Maisie gave the door a final kick and spun back toward Georgia. Georgia braced herself for another attack, but before Maisie had taken two steps, she slowed and then stopped. She dropped her hands and shuddered, and Georgia knew the girl had come back to herself.


  1. I had to read it twice to understand what was happening, but that could just be me. Now that I get it, though, I'm hooked. Sounds like a cool concept. I'd keep reading to see where you go with it.

    One thing--I think the title combined with "Come up!" in the first bit of dialogue is what caused my confusion. I thought the two were related but after reading through they obviously aren't. Maybe considering tweaking the dialogue for clarity? Just a suggestion. :)

  2. I had the same problem as Abby.
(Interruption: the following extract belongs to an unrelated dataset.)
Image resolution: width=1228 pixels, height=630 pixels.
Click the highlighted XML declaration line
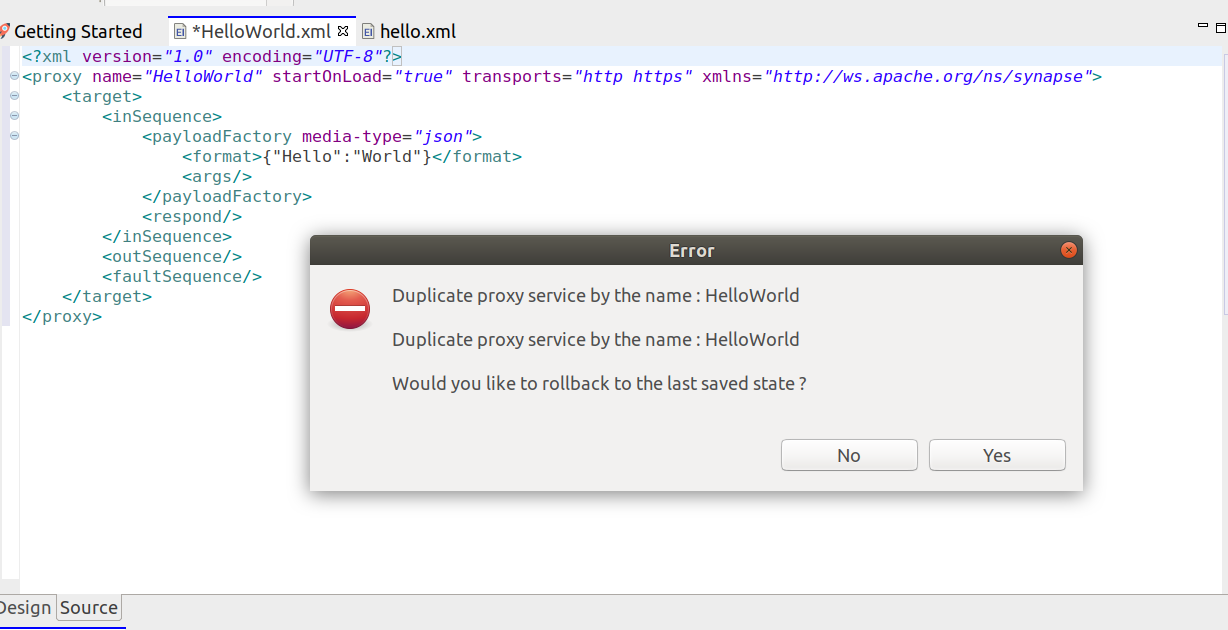[200, 56]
The concept is cool, the writing is strong and I like the characters, but I was confused.

    I think I felt this way because the story started in the middle of action without context. A couple of paragraphs that set the scene would have helped me.

  3. Interesting idea here. But I would like to know where Maisie is thrashing from side to side...a bit more scene setting woudl do this well. I think.

  4. Because of the title and 'come up' I thought they were trying to fly. I really like that you started with action and gave us Georgia's feelings. The spellwright paragraph explained what was going on but it felt a bit like an info dump. Could it be incorporated into dialog, maybe?

    I'm intrigued by this, though, and would definitely read on.

  5. I like being dropped into the middle of a scene like this. Great stuff. I don't care to know all the answers in the first page. I don't even care where they are at the moment; the point is that something interesting is happening, which is all I really want.

    I'm hooked :)

  6. I liked this, but I did think you could do without the explanation in the middle. It's clearly there for the reader. Once Georgia falls and bangs her hip, the story stops. Both girls are lying on the floor, waiting patiently for Georgia to explain. Four pargs later, Georgia finishes and Maisie springs from the floor and charges the door. This should have happened moments after they crashed to the floor.

    Perhaps rewrite the scene so that the explanation comes after Maisie calms down. As they're sitting there tring to catch their breath, Georgia can think about all the stuff you now have in the middle or better yet, she and Maisie can have a conversation about it. Keep the action scene an action scene from start to finish.

  7. This is intriguing and I'd keep reading: I did have the same problem of confusion (had to read it twice also to make sure I knew what was happening)....and I thought Barbara had an elegant solution, keeping the action going, then reflection after; otherwise the reader gets lost in space.

  8. Thank you all for your kind words and great suggestions. I'm revising like mad. I just wish I'd waited until today to submit for the Baker's Dozen so I could have included what I learned from you. Aargh! The agony of hindsight!

  9. I like the set-up of the scene; helping a friend do “homework” but in a life-threatening way. However, for me this isn’t quite working line-by-line. Some of the phrasing is confusing and gets in the way of the flow of reading.